God bore the unbearable weight of our human violence on the cross. God became every victim. God lived every life that ended too soon. Our bloodthirsty ground drank the blood of God. We destroyed God just like we destroy the Image of God over and over again. We wrote God into our history of violence.

But God re-wrote the ending. Our God exposed our guilt, confronted our violence, to show us that there is more to the story, more to the story than violence and death. Into our utter hopelessness God planted a seed of hope, a promise of life. Violence and death will not have the last word. Love is stronger.
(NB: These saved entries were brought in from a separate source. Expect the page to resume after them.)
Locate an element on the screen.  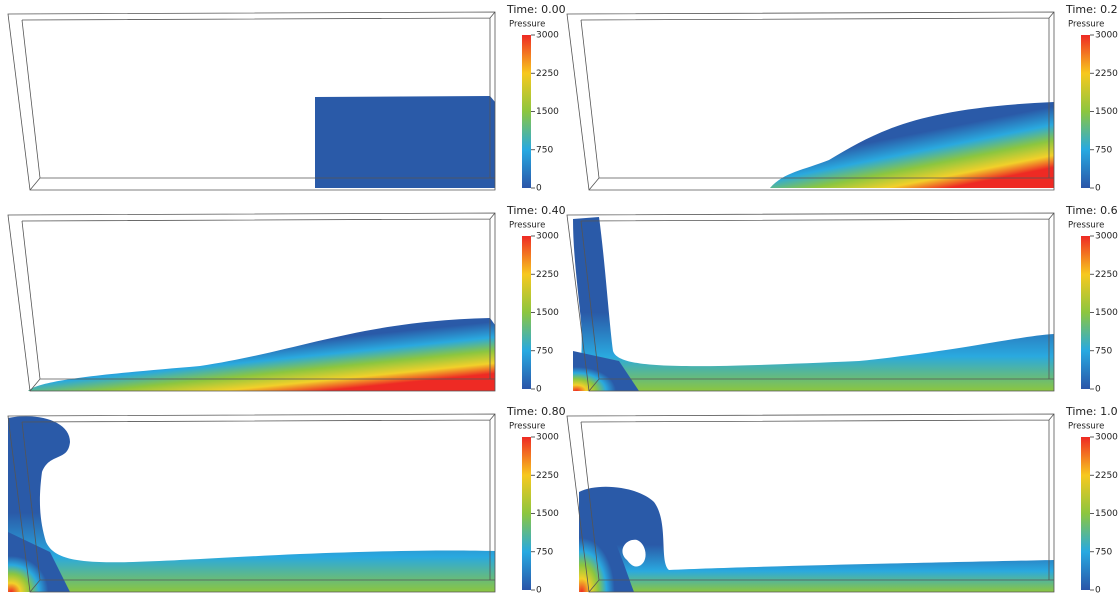
time-label: Time: 0.60 is located at coordinates (1092, 210).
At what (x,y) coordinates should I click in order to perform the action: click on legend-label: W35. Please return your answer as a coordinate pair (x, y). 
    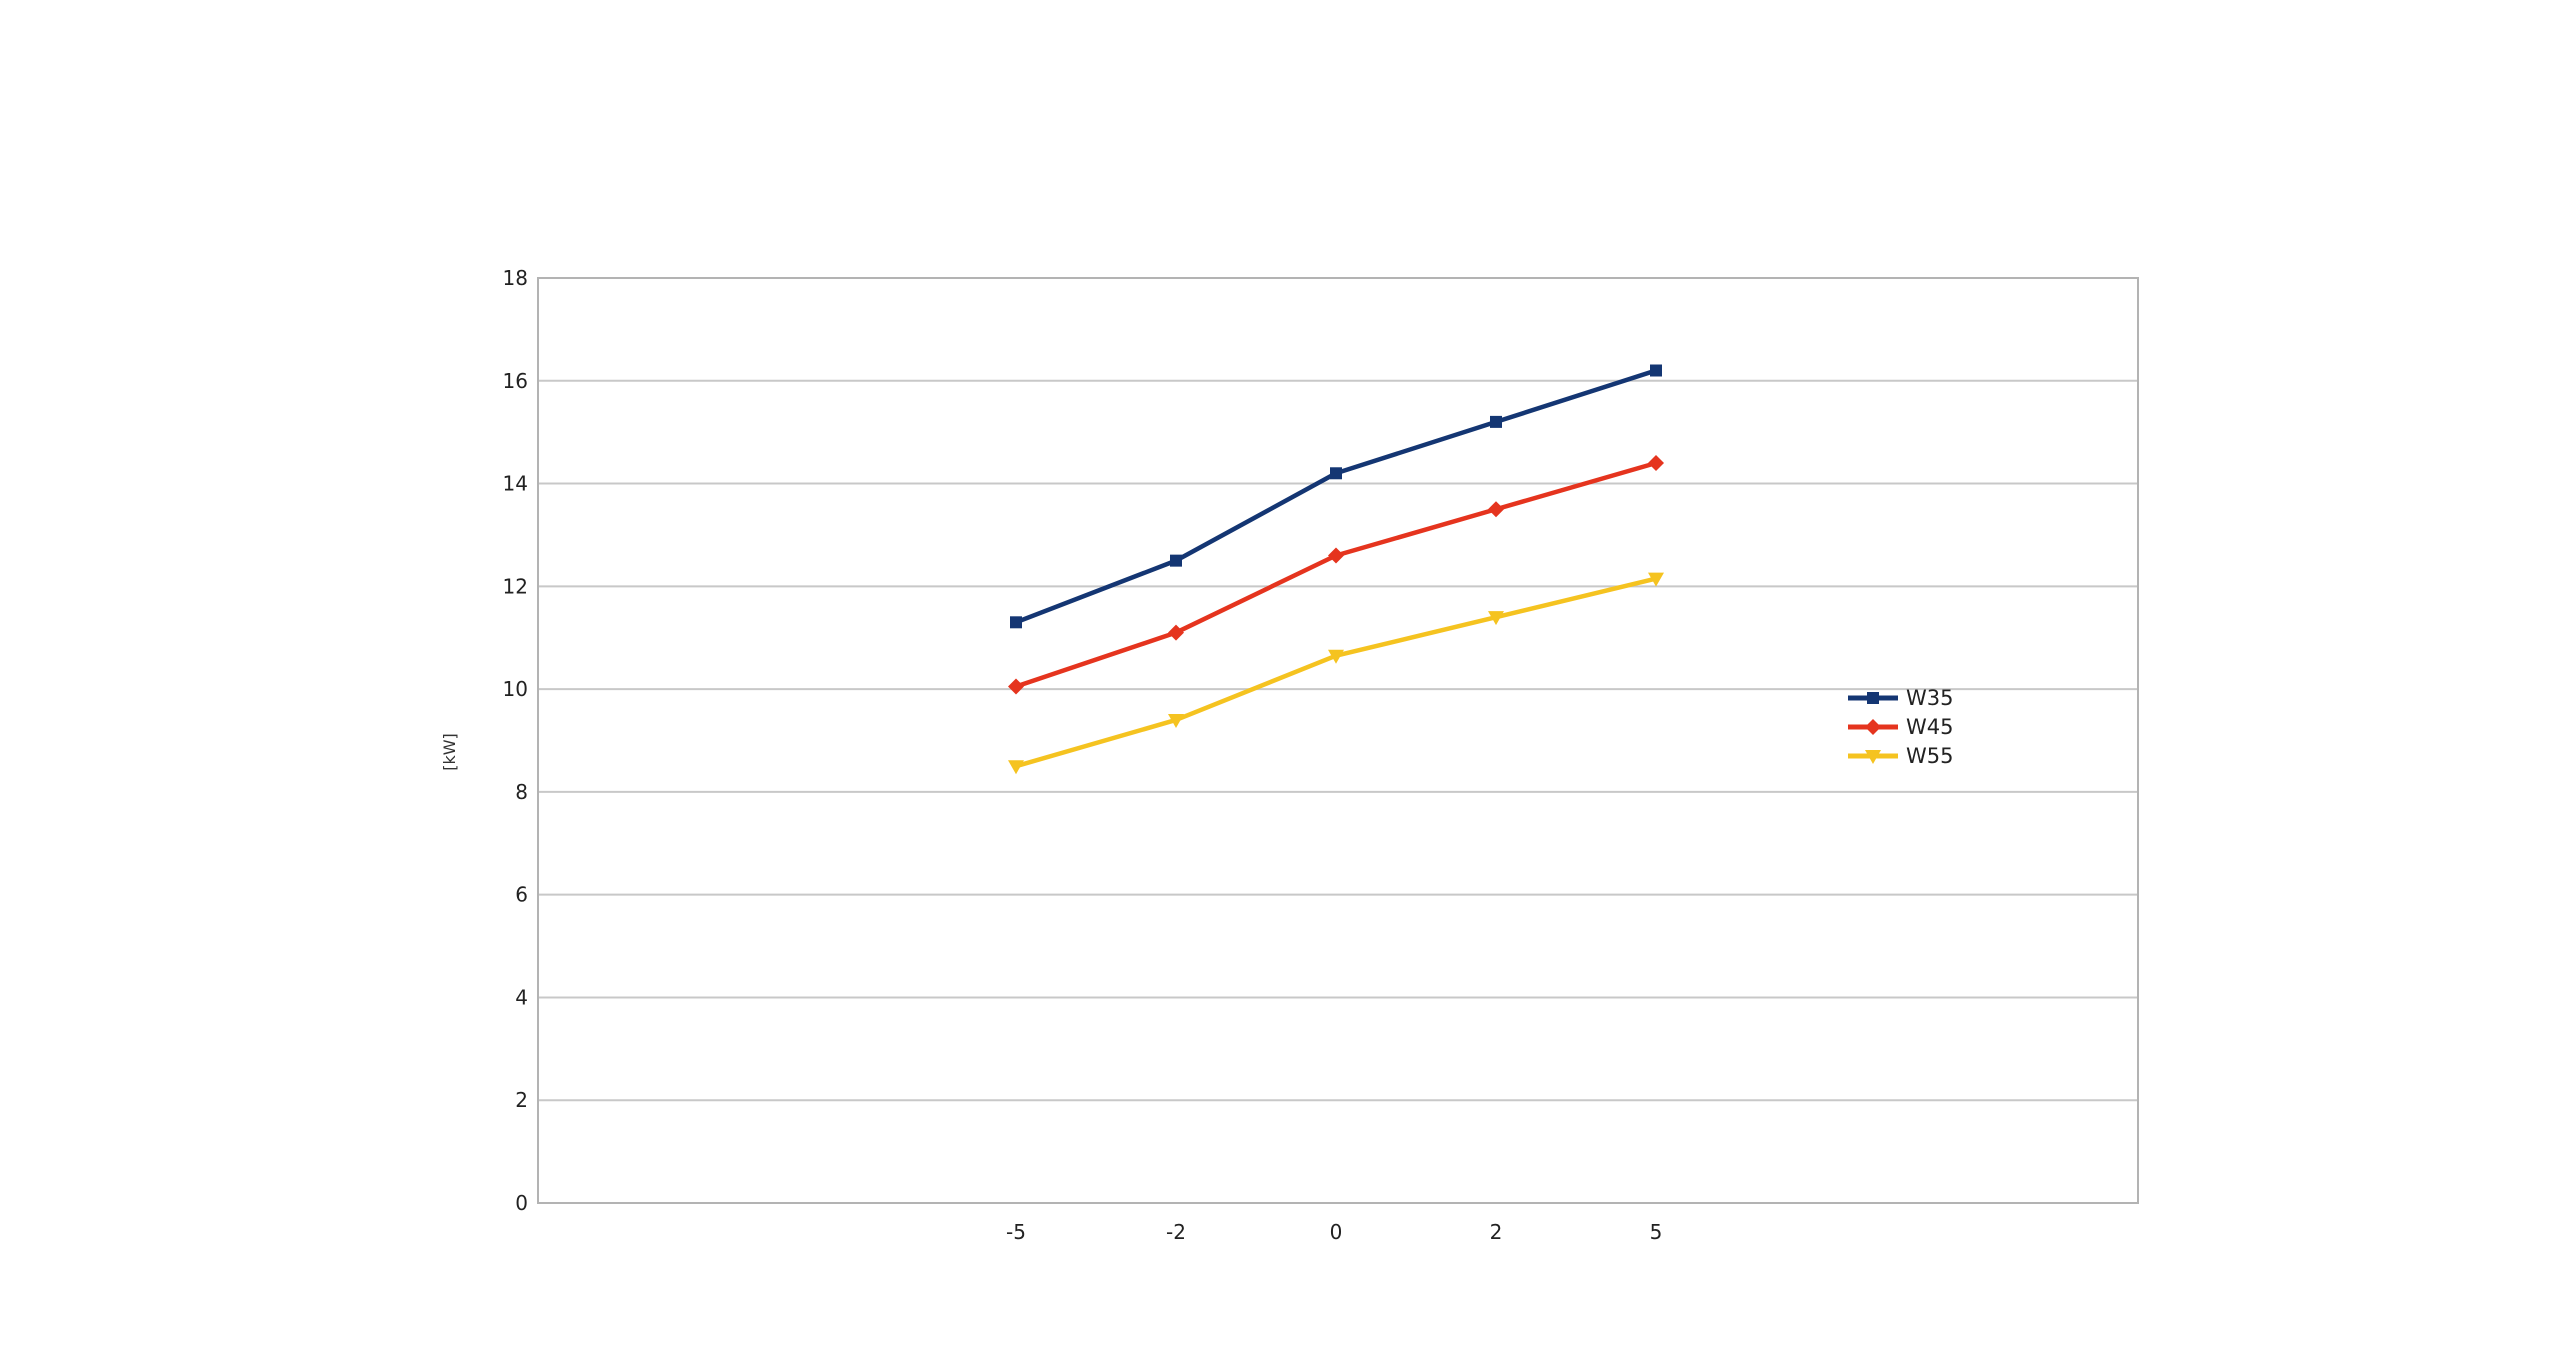
    Looking at the image, I should click on (1930, 698).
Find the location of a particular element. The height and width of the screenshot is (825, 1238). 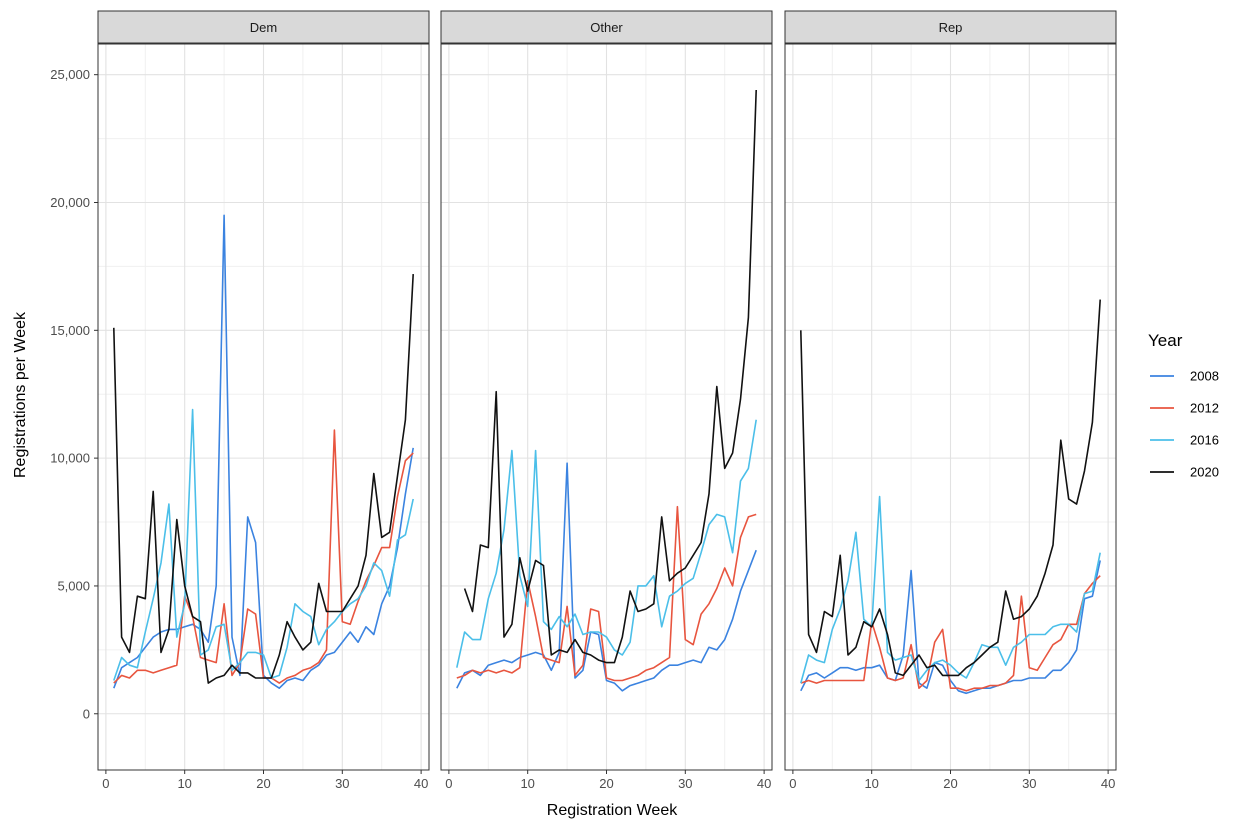

x-axis-title: Registration Week is located at coordinates (612, 810).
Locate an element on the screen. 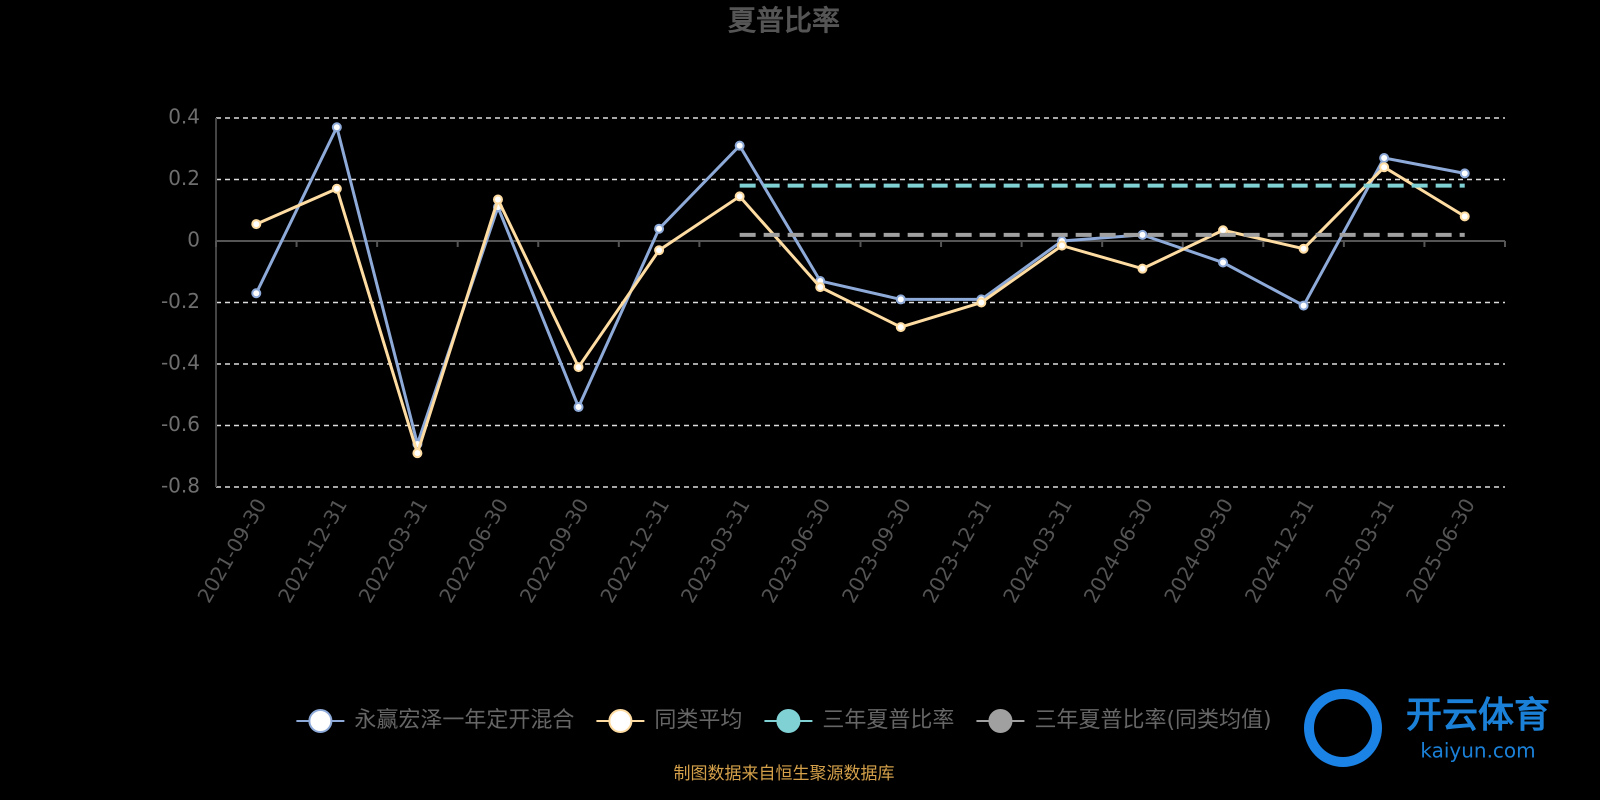  y-tick-label: 0.2 is located at coordinates (184, 178).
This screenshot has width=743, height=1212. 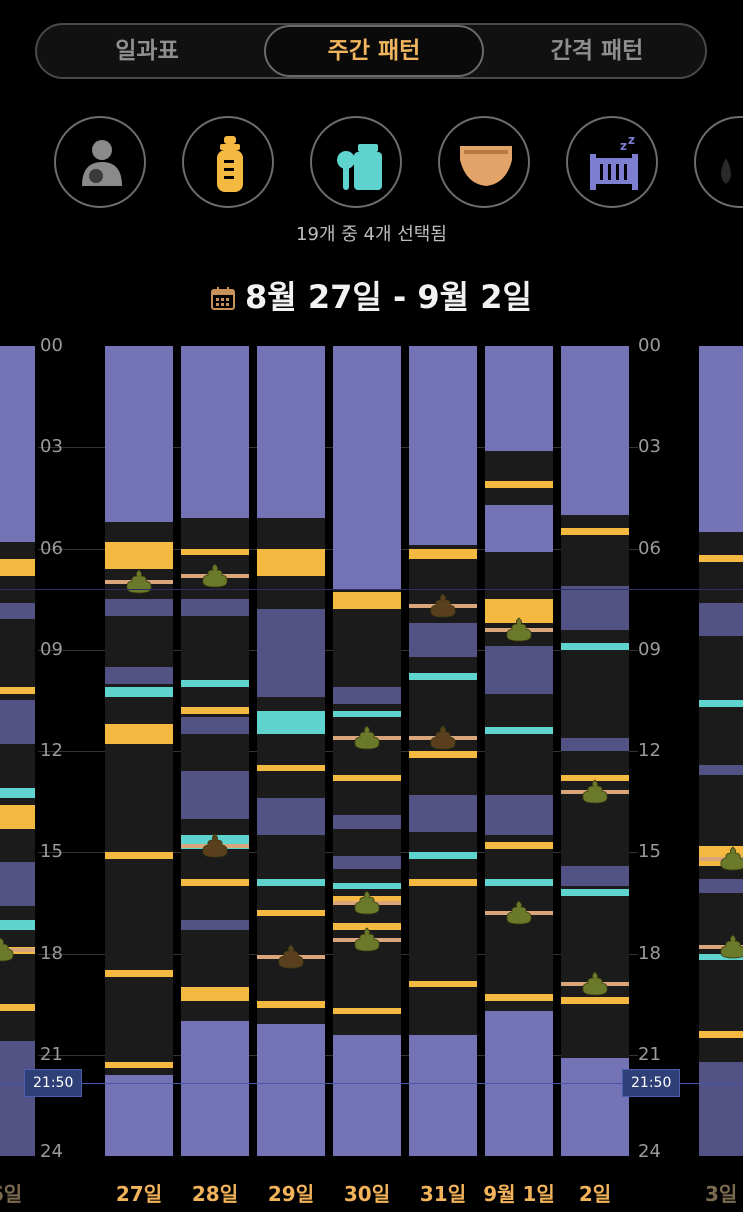 I want to click on day-label: 28일, so click(x=215, y=1194).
When it seemed there was no hope, no answer, no escape, God laid everything on the line, a perfect sacrifice for the whole world, to show us a better way, to give us a future – through death and into life, from the violence of our Good Friday world to the hope of Easter morning. And in this Easter world, the Easter world in which we live, death is not the only answer; in fact, death is not the answer at all. In God's Easter world, death is overcome by life, the grave is where we shout our Alleluias, and the weeping of the dark night, the despair, the hopelessness that weighs us down, gives way to the joy of the morning. This Easter miracle is God's answer to our haunted question; It's God's answer to our fatal disease; It's God's answer to our most desperate prayers. We wrote a heartbreaking history of violence with a Good Friday ending – and no one, not even God, was spared. But that is not the end of our story. Because God wrote a better ending.